> Task brief: According to the zipalign post below, on what boundaries must resources be aligned for Android to access them by memory-mapping?

The Android 1.6 SDK includes a tool called zipalign that optimizes the way an application is packaged. Doing this enables Android to interact with your application more efficiently and thus has the potential to make your application and the overall system run faster. We strongly encourage you to use zipalign on both new and already published applications and to make the optimized version available—even if your application targets a previous version of Android. We'll get into more detail on what zipalign does, how to use it, and why you'll want to do so in the rest of this post.

In Android, data files stored in each application's apk are accessed by multiple processes: the installer reads the manifest to handle the permissions associated with that application; the Home application reads resources to get the application's name and icon; the system server reads resources for a variety of reasons (e.g. to display that application's notifications); and last but not least, the resource files are obviously used by the application itself.

The resource-handling code in Android can efficiently access resources when they're aligned on 4-byte boundaries by memory-mapping them. But for resources that are not aligned (i.e. when zipalign hasn't been run on an apk), it has to fall back to explicitly reading them—which is slower and consumes additional memory.

For an application developer like you, this fallback mechanism is very convenient. It provides a lot of flexibility by allowing for several different development methods, including those that don't include aligning resources as part of their normal flow.

Unfortunately, the situation is reversed for users—reading resources from unaligned apks is slow and takes a lot of memory. In the best case, the only visible result is that both the Home application and the unaligned application launch slower than they otherwise should. In the worst case, installing several applications with unaligned resources increases memory pressure, thus causing the system to thrash around by having to constantly start and kill processes. The user ends up with a slow device with a poor battery life.

> Listing:
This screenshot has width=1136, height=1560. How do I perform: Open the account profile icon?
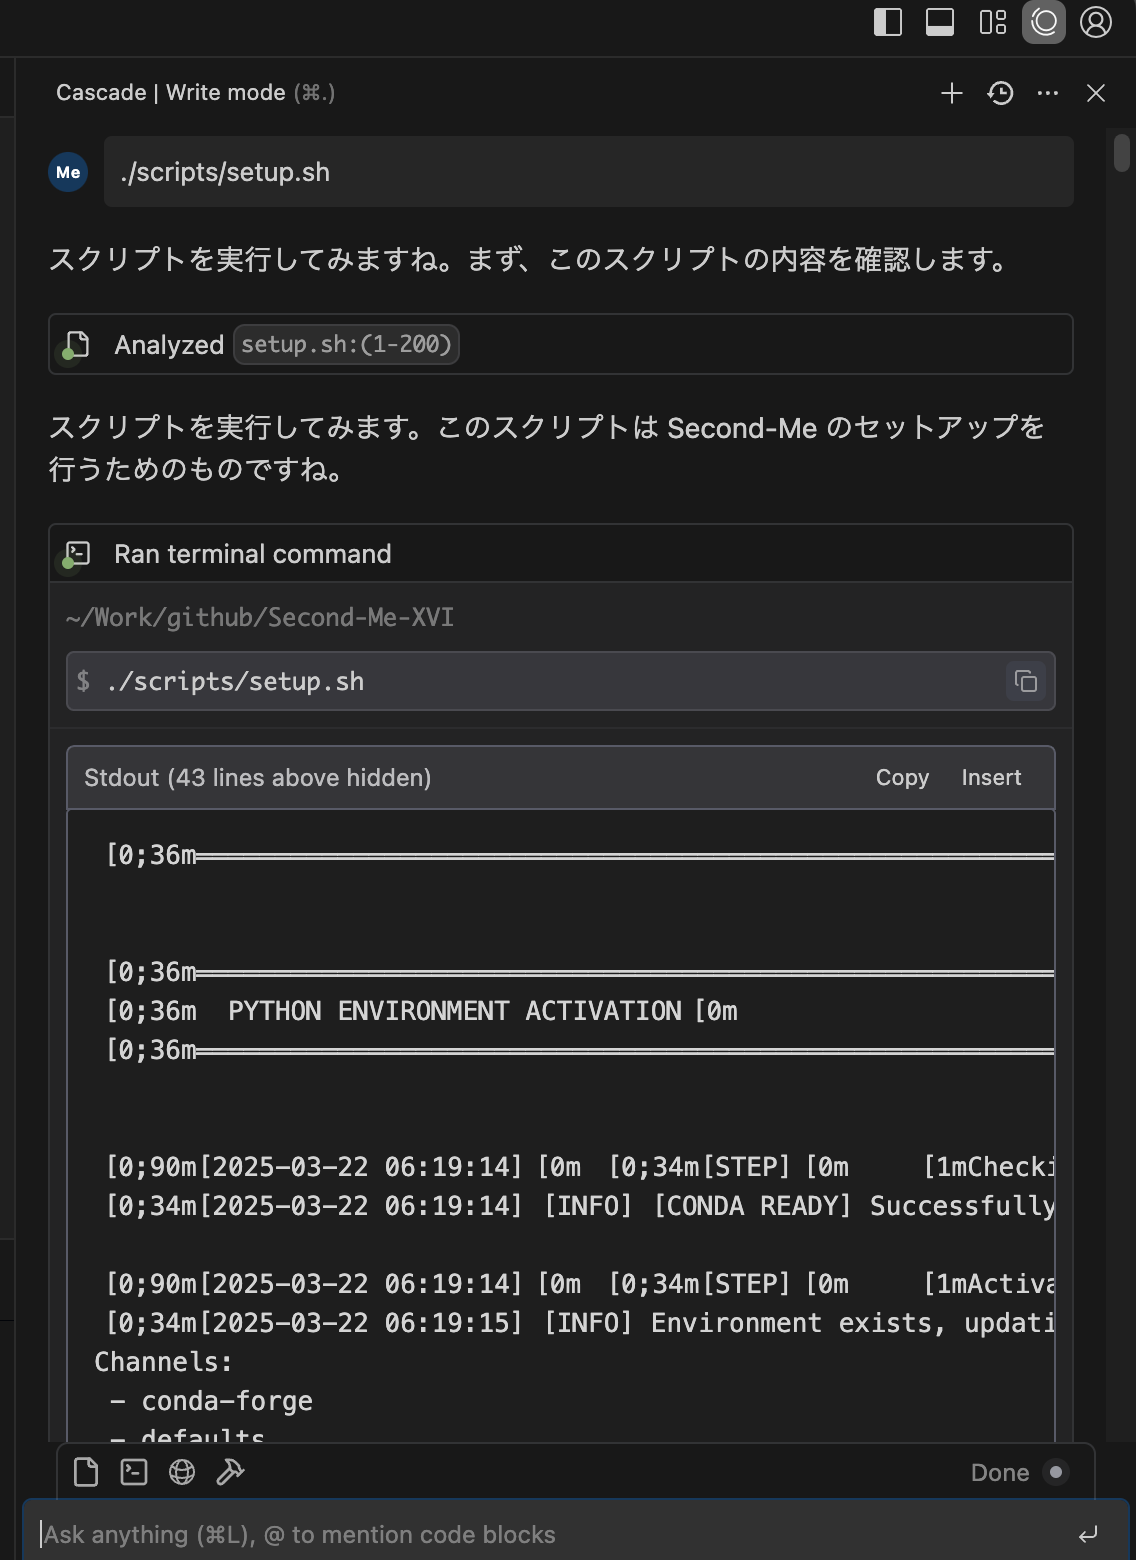pos(1096,22)
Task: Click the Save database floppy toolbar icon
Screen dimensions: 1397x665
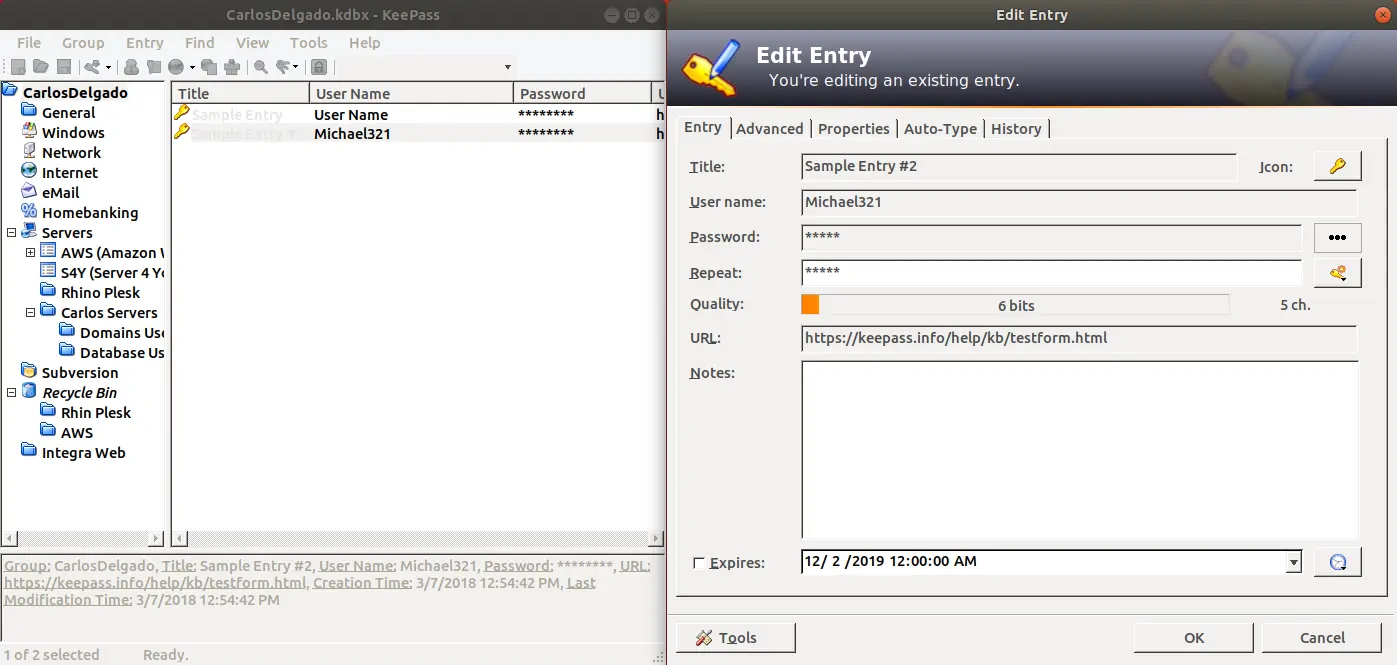Action: click(63, 67)
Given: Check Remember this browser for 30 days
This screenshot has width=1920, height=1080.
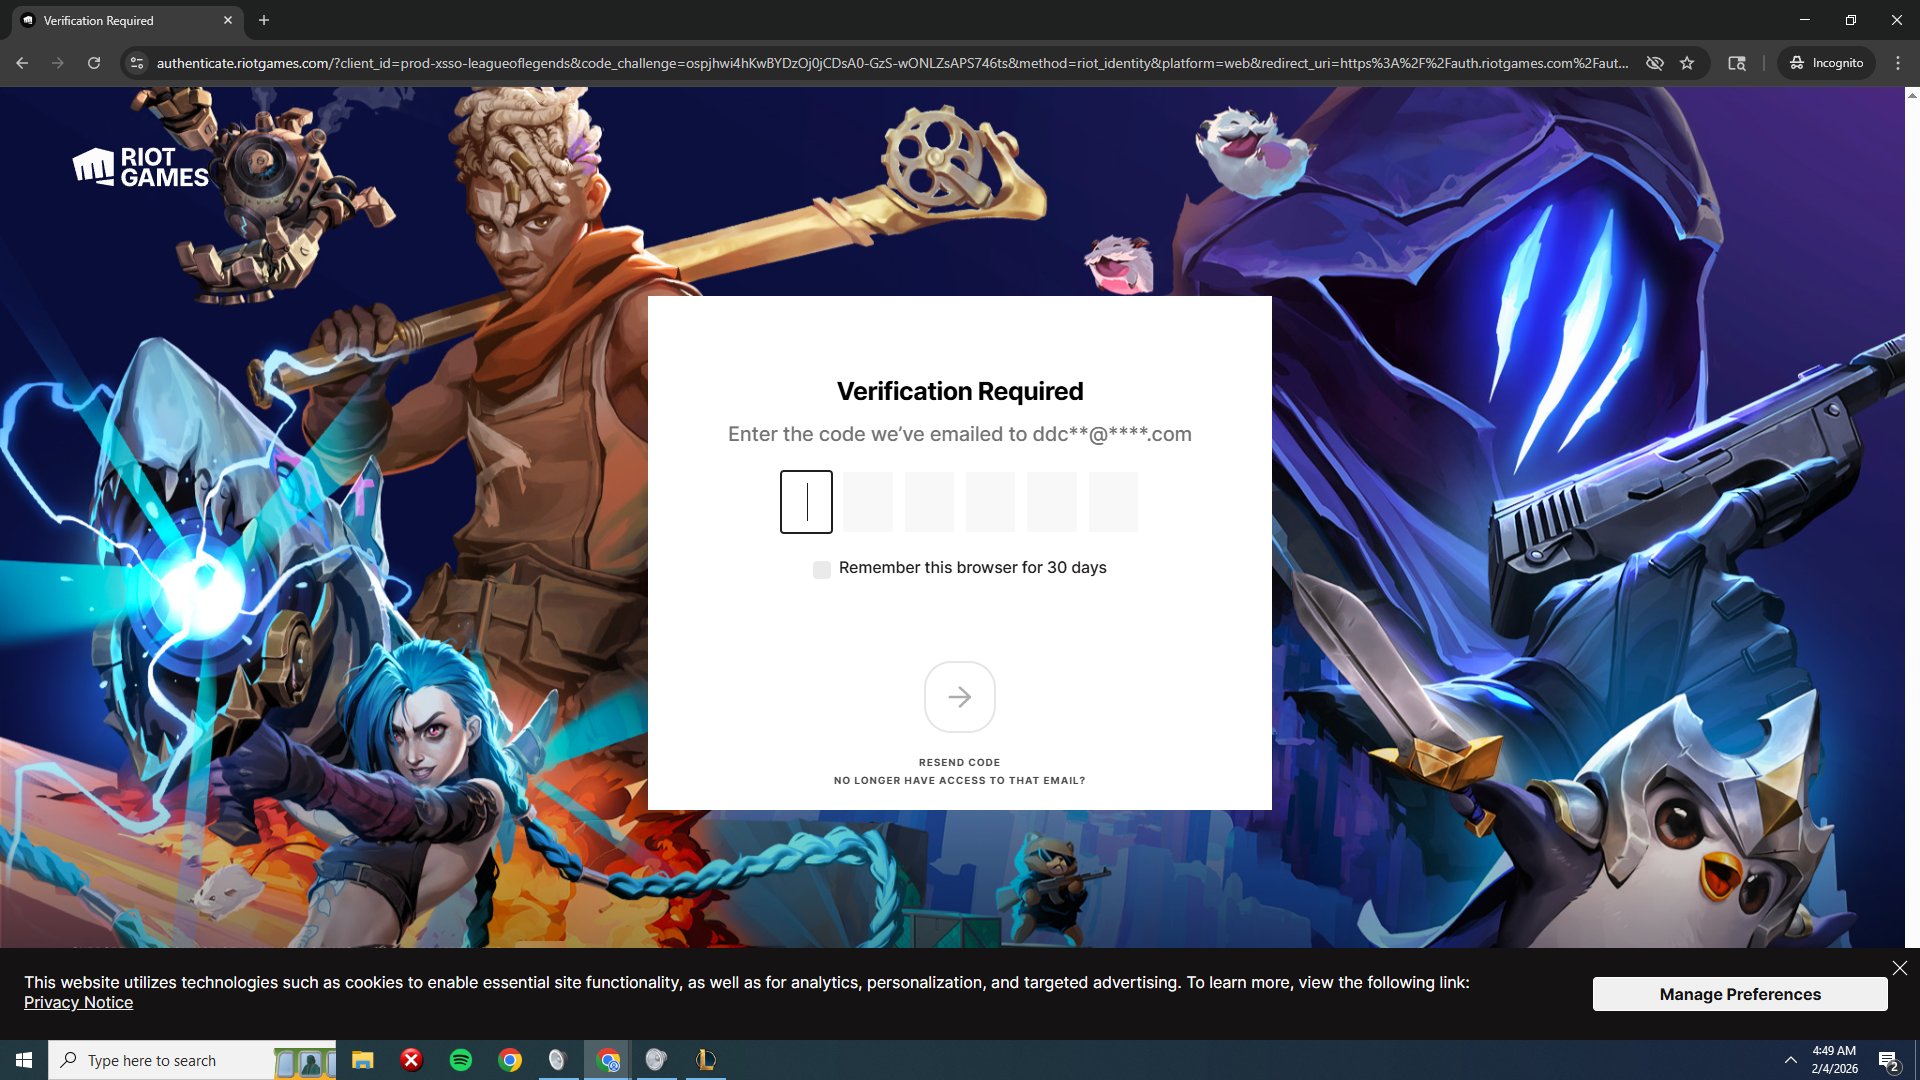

> Task response: On 4-byte boundaries.